For the most part the attitude of Jamaican doctors appears to be politely non-partisan. We’re appreciative of the benefits meted out by medical representatives, but brand loyalty isn’t a widely supported concept*.

In medical school our lecturers went to great lengths to teach generic names instead of brands for common drugs. It’s a habit that sticks until you start working with doctors who almost exclusively use trade/brand names and then all our lecturers’ hard work is undone. And strictly prescribing generics becomes impractical when you start to consider affordability, brand vs. generic efficacy (and there is a difference) and of course patient preference.

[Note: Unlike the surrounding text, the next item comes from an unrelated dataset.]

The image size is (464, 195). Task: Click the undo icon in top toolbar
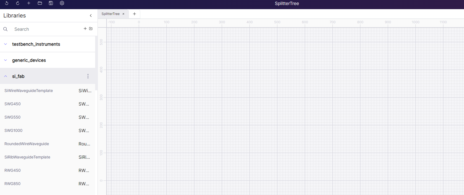coord(7,3)
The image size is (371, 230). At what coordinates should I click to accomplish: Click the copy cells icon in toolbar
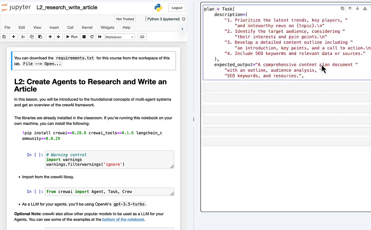tap(32, 37)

Most of our choices as doctors will be based on one or more of these factors, not just which company gave us better stuff.

Another aspect of third world presents that differs from our first world counterparts is the quality and scale of the benefits. I hear stories (from the U.S.) of travel expenses being covered and expensive electronics being gifted to conference attendees. Big Pharma has even literally paid doctors cash to recommend their products.

Now I am a still a small fry in this medical business, but I just don’t see Lil Pharma here in the Caribbean shelling out that kind of money. We get catered lunch meetings and one or two free conferences for medical education purposes, but the average ‘kickback‘ here is most often a pen or some hand sanitizer. Really, it’s like they’re not even trying (by comparison).

But this doesn’t necessarily mean we aren’t being swayed. Especially when you add in other local factors like how Jamaica is so small that chances are you’re actually friends with one or two medical representatives (and so feel compelled to prescribe their drugs). Or how Jamaica has so much corruption that even if physicians practiced unethical brand loyalty people would probably still turn a blind eye. On the other hand, Jamaica is so poor that most patients aren’t able to afford fancy brands anyway so it’s not much use pushing those medications on our market.

This is where public and private practice diverge widely. Patients in the public system are treated based on availability of medication because for the most part they cannot afford to pay full price for their medications. Pharmaceutical companies sometimes bid for spots on the National Health Fund subsidy so that their drug can reach a wider base. Yay, right? Not necessarily. These are the cheaper drugs, often generic formulations and usually older than what the rest of the world is using. Standard of care takes a back seat to any kind of care we can manage at this point.

By contrast in private practice, patients are generally seen as wealthier and more actively involved in their health. These patients usually don’t mind paying more for a brand name medicine if they feel it works better than the generic, and this is where the industry can get a toe in the door. This is where the ethical dilemma of industry gifts begins to take root. And if we are going to start any kind of regulatory or even supervisory process this is where we must investigate first.

But for now people are comfortable. Patients get their medications, physicians get their food, and Big Pharma gets their profits. It’s a win-win-win, until someone (likely the patient) loses.


*Not statistical. Based on my own (limited) observations.